=== Exercise brief ===
Each line from the one containing "Task: Click the text" to the end of the records below should be restated word for word; please leave out all other lines.

=== Given entries ===
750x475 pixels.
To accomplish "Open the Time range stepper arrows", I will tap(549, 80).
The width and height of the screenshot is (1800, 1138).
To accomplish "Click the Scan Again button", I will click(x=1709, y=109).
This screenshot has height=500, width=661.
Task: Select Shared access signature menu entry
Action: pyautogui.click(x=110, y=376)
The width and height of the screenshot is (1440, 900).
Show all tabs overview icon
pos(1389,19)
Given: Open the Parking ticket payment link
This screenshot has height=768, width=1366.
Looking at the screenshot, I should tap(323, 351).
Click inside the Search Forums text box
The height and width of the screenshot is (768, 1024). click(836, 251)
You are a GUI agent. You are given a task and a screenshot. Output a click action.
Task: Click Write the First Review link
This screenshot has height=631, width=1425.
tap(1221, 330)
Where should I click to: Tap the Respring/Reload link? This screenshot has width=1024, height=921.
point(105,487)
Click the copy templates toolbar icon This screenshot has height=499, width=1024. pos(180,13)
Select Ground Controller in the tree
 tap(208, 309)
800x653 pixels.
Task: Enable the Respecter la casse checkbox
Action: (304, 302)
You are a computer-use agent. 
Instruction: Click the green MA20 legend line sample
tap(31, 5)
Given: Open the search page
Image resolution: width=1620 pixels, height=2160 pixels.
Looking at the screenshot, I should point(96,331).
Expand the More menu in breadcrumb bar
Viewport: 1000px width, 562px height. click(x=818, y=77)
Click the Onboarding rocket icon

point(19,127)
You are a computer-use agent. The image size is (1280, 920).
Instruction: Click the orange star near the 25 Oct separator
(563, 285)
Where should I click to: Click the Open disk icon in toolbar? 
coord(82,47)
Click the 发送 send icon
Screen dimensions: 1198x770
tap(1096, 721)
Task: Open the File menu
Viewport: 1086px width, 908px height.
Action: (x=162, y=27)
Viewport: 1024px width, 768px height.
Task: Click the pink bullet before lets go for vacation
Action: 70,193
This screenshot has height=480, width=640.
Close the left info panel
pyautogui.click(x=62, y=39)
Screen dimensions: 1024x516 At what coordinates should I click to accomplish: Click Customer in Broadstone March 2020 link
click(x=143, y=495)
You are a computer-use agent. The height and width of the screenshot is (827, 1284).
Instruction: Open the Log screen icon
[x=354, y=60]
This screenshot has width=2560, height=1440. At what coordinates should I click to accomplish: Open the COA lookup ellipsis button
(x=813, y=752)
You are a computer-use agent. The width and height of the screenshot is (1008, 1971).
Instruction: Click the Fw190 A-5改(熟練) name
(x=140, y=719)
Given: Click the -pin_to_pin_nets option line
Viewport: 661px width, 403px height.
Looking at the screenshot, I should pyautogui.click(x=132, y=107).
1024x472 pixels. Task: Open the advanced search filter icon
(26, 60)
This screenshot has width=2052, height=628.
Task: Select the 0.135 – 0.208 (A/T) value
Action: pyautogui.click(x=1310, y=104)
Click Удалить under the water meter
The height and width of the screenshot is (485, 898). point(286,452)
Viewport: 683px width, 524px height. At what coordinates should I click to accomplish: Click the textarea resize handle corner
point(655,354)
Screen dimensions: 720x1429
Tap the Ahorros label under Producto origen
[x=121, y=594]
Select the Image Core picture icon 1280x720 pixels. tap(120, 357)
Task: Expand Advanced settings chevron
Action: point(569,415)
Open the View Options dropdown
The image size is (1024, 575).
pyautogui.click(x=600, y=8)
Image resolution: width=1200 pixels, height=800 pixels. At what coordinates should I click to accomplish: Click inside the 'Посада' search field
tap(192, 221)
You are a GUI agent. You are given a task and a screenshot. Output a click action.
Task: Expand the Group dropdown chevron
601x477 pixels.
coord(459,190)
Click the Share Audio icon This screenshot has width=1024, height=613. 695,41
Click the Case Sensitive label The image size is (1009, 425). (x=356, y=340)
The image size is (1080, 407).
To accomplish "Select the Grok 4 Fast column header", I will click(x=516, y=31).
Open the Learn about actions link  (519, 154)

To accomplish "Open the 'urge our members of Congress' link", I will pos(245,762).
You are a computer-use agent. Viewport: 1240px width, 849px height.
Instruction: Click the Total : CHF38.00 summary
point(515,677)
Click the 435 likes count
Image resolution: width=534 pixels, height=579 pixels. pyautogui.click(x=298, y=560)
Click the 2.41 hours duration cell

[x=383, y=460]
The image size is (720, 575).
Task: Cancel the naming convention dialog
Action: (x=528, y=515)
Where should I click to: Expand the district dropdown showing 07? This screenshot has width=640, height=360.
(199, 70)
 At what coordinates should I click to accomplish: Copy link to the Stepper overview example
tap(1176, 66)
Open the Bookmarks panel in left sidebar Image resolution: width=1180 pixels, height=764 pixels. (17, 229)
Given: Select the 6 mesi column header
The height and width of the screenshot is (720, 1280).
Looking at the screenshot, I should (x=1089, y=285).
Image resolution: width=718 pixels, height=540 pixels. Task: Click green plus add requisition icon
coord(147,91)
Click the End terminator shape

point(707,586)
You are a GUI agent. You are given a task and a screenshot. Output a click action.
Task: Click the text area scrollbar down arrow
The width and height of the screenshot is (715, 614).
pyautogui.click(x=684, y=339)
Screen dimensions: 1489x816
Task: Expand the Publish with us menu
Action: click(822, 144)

=== Result of the exercise ===
Task: Click the text area scrollbar down arrow
The width and height of the screenshot is (715, 614).
pyautogui.click(x=684, y=339)
Screen dimensions: 1489x816
Task: Expand the Publish with us menu
Action: click(822, 144)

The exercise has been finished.